The study participants had an average age of 25.7 years, with 58% born via C-section. Those born via C-section exhibited greater depressive severity compared to those born via vaginal delivery. The severe depression group had an older age of onset, a higher proportion of C-section births, a shorter disease course, and a higher divorce rate compared to the moderate depression group.

These findings build on previous research that identified risk factors for increased depressive severity, such as mental or physical comorbidities, low education level or social status, and high living pressure. This study adds to the literature by demonstrating that depressive severity in young MDD patients is correlated with age of onset, marital status, occupation, disease course, and delivery type. Importantly, it highlights that C-section significantly increases the risk of severe depression in young individuals with MDD.

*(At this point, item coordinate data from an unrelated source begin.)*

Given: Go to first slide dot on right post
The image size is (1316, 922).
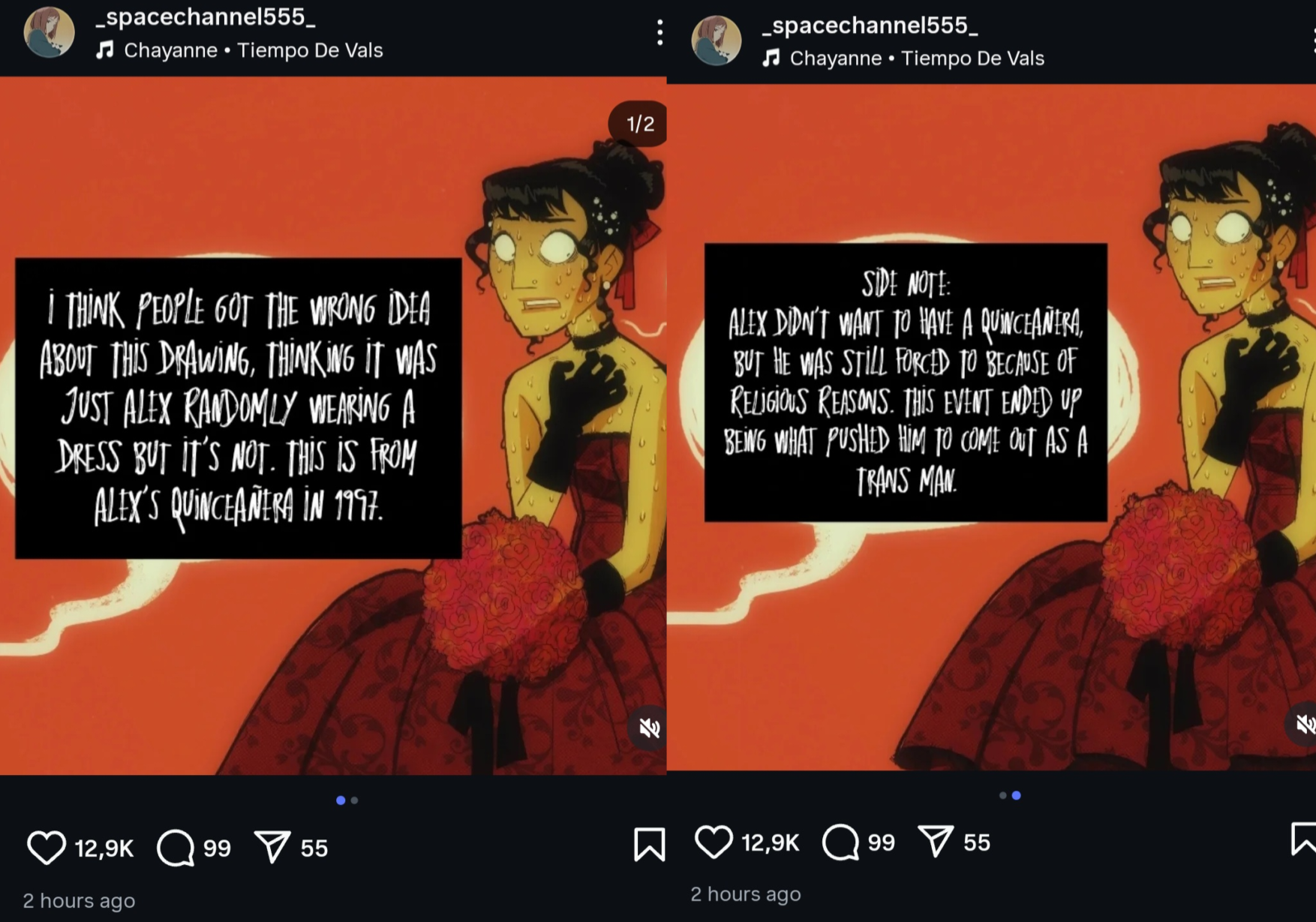Looking at the screenshot, I should [1003, 795].
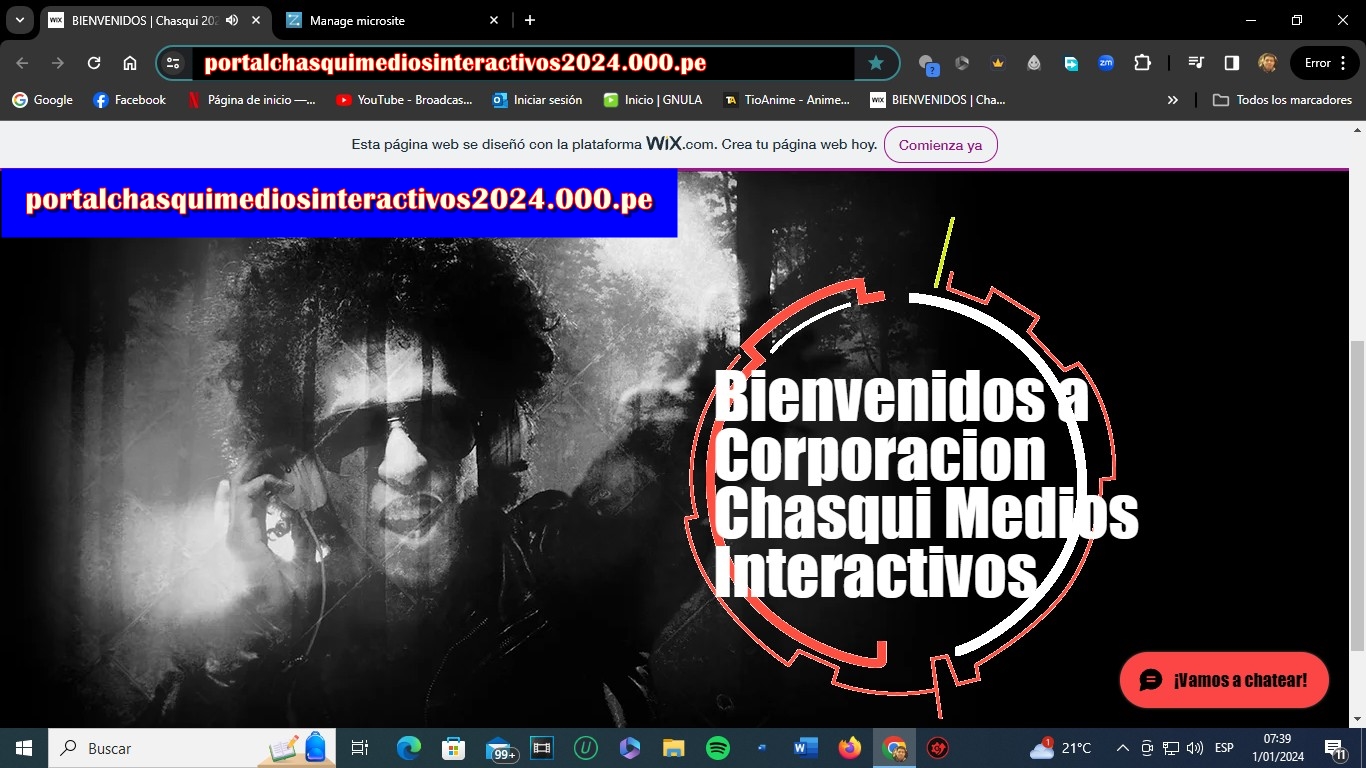The height and width of the screenshot is (768, 1366).
Task: Open the browser extensions puzzle menu
Action: pos(1142,63)
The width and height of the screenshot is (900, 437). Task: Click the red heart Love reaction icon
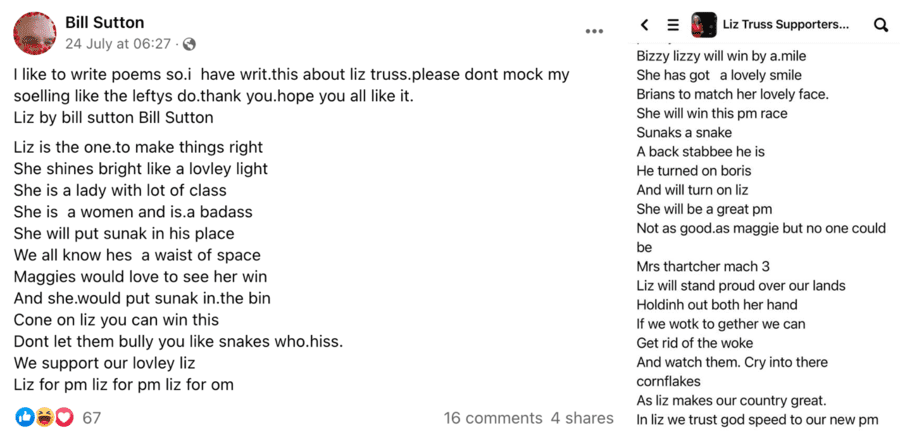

The route of delivery has been shown to influence an individual’s physical and cognitive development. C-section impacts the composition of vaginal and intestinal microflora, which can synthesize and transport neuroactive substances involved in the gut-brain axis, potentially increasing the risk of MDD. This study suggests that C-section may be an important factor contributing to depressive severity in young patients with MDD.

However, due to the cross-sectional design of the study, further research is needed to elucidate the mechanisms and pathogenesis underlying the relationship between depressive severity and C-section delivery. Future investigations should aim to explore these relationships in greater depth, providing a more comprehensive understanding of the factors contributing to depression in young individuals.

The authors acknowledge the contributions of several researchers and express gratitude to their research team and participants for their professionalism and efforts in conducting this study. The study was supported by grants from the Beijing Municipal Science and Technology Project, the National Natural Science Foundation of China, the Beijing Natural Science Foundation, the Beijing Municipal Hospital Research and Development Plan, and the Beijing Hundred, Thousand, and Ten Thousand Talents Project.